External Multi-threading not working for IPPI functions

paulsgauthier · ‎01-06-2012

I'm trying to speed up our image processing software that uses some image arithmetic functions from IPPI. I first attempted to upgrade to the latest IPP (7.0) and let it do the OpenMP threading internally. That did not work. On a Core 2 duo processor (Win7) I got no speed up at all for two threads over one (although Task Manager showed that both hardware processors are pegged at 100%). I followed all the suggstions that I could find from this forum but nothing worked.

So now I've called ippSetNumThreads(1) to disable OpenMP and created two threads of my own that process either the top half of a 1280x960 image (thread 1) or the lower half (thread 2). I do this by simply giving the second thread an offset into the image and processing 960/2 or 480 lines.
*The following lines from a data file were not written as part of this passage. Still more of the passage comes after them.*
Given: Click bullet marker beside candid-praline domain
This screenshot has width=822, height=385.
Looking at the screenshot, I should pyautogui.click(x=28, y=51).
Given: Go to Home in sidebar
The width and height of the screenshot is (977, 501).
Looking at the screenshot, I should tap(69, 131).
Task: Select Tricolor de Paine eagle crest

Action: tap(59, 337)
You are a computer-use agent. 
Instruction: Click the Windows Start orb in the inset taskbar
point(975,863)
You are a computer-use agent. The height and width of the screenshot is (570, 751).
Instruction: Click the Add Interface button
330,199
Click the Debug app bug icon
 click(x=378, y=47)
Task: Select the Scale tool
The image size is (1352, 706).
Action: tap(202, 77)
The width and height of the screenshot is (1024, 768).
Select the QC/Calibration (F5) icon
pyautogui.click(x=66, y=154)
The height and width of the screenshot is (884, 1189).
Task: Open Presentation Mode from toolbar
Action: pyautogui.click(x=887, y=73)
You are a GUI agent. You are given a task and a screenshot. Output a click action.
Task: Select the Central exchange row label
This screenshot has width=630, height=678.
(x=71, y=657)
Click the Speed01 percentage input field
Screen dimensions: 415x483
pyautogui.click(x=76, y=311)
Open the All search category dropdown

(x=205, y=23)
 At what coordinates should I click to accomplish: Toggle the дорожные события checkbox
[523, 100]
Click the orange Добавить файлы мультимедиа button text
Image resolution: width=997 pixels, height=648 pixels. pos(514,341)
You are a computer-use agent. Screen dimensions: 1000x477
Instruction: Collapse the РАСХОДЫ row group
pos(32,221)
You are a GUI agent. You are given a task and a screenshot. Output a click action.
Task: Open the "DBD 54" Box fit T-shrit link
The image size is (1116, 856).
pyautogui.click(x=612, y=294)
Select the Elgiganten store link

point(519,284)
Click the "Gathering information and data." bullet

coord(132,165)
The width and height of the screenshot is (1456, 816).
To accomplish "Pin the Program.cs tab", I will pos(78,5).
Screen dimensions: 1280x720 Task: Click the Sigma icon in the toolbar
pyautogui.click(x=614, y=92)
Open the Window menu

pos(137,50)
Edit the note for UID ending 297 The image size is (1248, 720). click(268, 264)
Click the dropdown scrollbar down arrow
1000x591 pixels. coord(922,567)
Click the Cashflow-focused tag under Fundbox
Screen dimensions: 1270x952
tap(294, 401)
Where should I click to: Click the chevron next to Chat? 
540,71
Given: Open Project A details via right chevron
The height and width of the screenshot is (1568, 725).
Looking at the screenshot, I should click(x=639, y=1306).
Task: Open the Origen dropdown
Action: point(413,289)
This also does not work and I can't imagine why not. The total execution time on this machine for a series of arithmetic functions is about 16 msec per loop whether I use a single thread to process the full image or two threads to process each half of the image.

Can someone suggest what might be going on here?

Paul Gauthier

OKohl · ‎01-06-2012

Other than the image processing process, is your application running other threads such as C# GUI or a control task? If this is the case then your other tasks might be sharing a core with IPP's image process threads, blocking each other (all depands on your application architecture and flow).
In such case you can only "feel" the speed up on quad core and above, where yourun IPP on separate cores from your other tasks cores.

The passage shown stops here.